(Items listed in a dataset)
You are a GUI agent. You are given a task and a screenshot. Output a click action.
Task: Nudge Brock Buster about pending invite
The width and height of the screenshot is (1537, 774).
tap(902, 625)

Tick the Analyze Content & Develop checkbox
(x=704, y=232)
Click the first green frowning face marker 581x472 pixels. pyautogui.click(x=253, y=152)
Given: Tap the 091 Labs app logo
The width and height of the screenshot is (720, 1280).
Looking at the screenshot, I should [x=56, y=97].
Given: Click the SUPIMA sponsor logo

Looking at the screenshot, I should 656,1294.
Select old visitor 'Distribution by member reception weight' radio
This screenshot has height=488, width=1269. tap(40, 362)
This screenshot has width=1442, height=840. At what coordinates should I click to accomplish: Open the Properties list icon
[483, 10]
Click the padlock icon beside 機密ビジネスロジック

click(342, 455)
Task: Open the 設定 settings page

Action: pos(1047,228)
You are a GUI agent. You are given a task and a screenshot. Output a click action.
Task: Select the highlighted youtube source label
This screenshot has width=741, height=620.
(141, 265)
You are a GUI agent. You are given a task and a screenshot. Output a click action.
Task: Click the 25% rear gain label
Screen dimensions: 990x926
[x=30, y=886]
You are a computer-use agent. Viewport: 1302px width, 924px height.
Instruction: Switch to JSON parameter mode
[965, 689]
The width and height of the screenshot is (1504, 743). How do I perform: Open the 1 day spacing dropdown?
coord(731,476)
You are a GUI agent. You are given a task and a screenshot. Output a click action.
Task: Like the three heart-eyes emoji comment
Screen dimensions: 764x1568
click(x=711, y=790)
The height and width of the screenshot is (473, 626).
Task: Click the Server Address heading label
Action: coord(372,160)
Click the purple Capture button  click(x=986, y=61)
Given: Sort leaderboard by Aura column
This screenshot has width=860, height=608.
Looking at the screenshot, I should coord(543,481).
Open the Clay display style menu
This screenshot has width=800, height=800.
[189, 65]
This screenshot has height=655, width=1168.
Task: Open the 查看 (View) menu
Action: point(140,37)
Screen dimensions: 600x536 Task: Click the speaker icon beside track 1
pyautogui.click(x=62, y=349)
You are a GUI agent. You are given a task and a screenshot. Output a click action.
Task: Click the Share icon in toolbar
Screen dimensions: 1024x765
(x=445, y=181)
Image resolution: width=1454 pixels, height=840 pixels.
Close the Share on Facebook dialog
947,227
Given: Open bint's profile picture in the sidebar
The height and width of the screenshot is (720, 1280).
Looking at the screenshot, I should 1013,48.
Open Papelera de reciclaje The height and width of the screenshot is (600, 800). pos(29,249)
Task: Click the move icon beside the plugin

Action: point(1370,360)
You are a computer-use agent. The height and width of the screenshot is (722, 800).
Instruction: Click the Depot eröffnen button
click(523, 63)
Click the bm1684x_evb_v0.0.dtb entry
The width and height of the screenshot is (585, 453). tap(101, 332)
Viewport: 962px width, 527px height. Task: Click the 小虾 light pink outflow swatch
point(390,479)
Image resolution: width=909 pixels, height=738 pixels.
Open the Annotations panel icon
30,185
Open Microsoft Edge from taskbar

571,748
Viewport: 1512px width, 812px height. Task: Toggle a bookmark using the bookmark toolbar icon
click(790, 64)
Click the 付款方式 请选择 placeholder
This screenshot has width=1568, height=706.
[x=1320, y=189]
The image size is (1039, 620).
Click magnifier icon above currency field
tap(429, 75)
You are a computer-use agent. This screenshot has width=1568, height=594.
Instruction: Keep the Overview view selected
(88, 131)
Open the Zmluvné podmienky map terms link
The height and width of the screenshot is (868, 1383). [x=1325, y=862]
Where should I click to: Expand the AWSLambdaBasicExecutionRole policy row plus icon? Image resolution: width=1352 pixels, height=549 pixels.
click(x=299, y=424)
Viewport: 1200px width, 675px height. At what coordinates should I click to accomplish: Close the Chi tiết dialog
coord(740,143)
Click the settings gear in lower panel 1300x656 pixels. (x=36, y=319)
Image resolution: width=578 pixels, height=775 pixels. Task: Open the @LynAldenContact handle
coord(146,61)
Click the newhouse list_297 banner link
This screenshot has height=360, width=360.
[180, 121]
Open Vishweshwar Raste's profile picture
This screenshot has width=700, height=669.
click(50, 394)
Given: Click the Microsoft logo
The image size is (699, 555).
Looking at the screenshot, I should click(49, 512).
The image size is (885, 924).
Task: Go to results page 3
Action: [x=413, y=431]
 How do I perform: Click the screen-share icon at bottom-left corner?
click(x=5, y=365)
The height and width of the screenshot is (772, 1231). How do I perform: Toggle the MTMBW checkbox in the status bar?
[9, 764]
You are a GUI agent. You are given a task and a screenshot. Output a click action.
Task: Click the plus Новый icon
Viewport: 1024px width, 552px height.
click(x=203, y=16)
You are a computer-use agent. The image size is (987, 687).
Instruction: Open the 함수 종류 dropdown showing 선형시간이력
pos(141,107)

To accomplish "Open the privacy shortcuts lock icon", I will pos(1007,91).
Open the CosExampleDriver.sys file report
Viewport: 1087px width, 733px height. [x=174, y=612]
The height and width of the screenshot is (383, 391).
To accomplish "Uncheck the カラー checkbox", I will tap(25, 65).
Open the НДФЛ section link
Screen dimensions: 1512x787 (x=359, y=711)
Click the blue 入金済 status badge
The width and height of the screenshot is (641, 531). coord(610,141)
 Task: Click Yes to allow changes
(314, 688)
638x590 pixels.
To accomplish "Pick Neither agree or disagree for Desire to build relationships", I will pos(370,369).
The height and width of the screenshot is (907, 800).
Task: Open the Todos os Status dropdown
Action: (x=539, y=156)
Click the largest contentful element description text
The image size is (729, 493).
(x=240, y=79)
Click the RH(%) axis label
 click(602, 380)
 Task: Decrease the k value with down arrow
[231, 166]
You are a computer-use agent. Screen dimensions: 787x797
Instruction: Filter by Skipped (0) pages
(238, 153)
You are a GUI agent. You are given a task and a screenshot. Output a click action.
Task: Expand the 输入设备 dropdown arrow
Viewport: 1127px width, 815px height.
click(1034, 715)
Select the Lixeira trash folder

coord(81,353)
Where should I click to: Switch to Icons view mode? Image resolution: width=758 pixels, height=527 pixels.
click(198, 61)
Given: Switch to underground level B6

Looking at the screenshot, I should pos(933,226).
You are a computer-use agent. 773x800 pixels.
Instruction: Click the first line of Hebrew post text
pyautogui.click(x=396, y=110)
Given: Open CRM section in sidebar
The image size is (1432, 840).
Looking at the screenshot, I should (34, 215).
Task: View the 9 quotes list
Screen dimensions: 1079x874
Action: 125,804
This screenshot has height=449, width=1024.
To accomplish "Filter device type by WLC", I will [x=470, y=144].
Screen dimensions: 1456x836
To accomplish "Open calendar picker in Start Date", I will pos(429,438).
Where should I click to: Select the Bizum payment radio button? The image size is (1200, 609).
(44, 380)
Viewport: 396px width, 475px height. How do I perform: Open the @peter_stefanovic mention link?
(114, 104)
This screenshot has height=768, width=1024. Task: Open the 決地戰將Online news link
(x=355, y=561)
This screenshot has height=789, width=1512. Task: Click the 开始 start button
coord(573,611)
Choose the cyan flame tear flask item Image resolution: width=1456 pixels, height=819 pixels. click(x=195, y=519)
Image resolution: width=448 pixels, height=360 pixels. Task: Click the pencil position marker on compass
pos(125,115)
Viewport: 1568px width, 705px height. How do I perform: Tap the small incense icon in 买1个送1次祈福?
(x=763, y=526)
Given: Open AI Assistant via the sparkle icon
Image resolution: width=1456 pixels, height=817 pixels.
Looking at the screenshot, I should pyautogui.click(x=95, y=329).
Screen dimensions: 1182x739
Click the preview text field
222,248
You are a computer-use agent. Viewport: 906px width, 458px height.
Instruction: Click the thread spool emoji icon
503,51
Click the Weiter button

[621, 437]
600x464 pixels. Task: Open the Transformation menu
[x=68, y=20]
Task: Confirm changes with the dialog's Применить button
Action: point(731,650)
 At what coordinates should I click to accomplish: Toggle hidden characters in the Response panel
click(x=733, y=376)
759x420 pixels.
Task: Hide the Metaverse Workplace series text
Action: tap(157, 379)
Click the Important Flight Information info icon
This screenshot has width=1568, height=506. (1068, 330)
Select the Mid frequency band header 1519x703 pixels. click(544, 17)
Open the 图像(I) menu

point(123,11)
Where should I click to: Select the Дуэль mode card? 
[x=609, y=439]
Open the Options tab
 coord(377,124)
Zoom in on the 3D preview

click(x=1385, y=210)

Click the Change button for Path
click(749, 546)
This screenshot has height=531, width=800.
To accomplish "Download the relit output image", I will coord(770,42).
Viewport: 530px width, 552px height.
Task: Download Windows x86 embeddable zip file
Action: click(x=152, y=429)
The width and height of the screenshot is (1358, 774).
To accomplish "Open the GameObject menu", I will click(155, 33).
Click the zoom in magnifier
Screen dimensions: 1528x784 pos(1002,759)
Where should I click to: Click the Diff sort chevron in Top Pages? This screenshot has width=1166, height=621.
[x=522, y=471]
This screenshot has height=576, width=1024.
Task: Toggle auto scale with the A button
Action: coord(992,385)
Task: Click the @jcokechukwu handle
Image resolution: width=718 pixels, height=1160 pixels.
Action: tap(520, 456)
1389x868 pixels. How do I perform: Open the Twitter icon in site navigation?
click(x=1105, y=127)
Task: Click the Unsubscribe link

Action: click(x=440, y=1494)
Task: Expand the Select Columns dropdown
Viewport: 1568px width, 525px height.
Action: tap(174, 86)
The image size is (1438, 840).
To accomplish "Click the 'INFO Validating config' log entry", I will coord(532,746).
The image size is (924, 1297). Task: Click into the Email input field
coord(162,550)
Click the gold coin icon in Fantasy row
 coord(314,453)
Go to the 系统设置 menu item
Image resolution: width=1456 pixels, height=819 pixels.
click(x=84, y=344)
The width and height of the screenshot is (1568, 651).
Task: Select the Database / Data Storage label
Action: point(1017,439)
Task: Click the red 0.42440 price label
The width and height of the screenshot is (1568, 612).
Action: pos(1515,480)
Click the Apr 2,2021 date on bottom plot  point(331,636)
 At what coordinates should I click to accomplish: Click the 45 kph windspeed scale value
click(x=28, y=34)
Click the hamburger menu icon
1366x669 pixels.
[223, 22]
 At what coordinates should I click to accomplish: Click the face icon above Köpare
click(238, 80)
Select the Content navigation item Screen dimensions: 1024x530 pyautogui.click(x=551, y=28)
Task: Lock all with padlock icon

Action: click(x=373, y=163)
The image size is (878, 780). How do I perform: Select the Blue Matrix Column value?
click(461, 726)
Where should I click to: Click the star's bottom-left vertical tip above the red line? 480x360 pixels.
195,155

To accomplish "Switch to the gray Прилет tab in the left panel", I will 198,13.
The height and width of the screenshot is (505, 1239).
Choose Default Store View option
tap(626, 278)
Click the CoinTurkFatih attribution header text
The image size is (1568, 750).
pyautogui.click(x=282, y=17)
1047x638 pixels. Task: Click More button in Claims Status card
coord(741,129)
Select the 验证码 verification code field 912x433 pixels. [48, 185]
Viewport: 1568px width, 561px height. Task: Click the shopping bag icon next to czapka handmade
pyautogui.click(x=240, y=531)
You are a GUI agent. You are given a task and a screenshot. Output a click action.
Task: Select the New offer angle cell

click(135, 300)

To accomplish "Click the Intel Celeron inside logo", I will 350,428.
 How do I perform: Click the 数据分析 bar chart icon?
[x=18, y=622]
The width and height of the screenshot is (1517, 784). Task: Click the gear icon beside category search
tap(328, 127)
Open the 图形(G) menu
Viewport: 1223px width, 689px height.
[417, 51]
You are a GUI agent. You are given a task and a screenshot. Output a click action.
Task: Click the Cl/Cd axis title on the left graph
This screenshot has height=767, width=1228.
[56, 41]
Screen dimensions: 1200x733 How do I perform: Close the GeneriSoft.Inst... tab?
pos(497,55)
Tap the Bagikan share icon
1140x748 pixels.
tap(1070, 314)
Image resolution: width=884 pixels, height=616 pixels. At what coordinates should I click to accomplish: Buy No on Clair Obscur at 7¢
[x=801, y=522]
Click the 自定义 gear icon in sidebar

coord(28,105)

Problem to solve: Each line from the one with "How do I perform: Click the 数据分析" through the end of the entries above must be set down exactly, both end lines included, and no other line may appear.

Written reply:
 How do I perform: Click the 数据分析 bar chart icon?
[x=18, y=622]
The width and height of the screenshot is (1517, 784). Task: Click the gear icon beside category search
tap(328, 127)
Open the 图形(G) menu
Viewport: 1223px width, 689px height.
[417, 51]
You are a GUI agent. You are given a task and a screenshot. Output a click action.
Task: Click the Cl/Cd axis title on the left graph
This screenshot has height=767, width=1228.
[56, 41]
Screen dimensions: 1200x733 How do I perform: Close the GeneriSoft.Inst... tab?
pos(497,55)
Tap the Bagikan share icon
1140x748 pixels.
tap(1070, 314)
Image resolution: width=884 pixels, height=616 pixels. At what coordinates should I click to accomplish: Buy No on Clair Obscur at 7¢
[x=801, y=522]
Click the 自定义 gear icon in sidebar

coord(28,105)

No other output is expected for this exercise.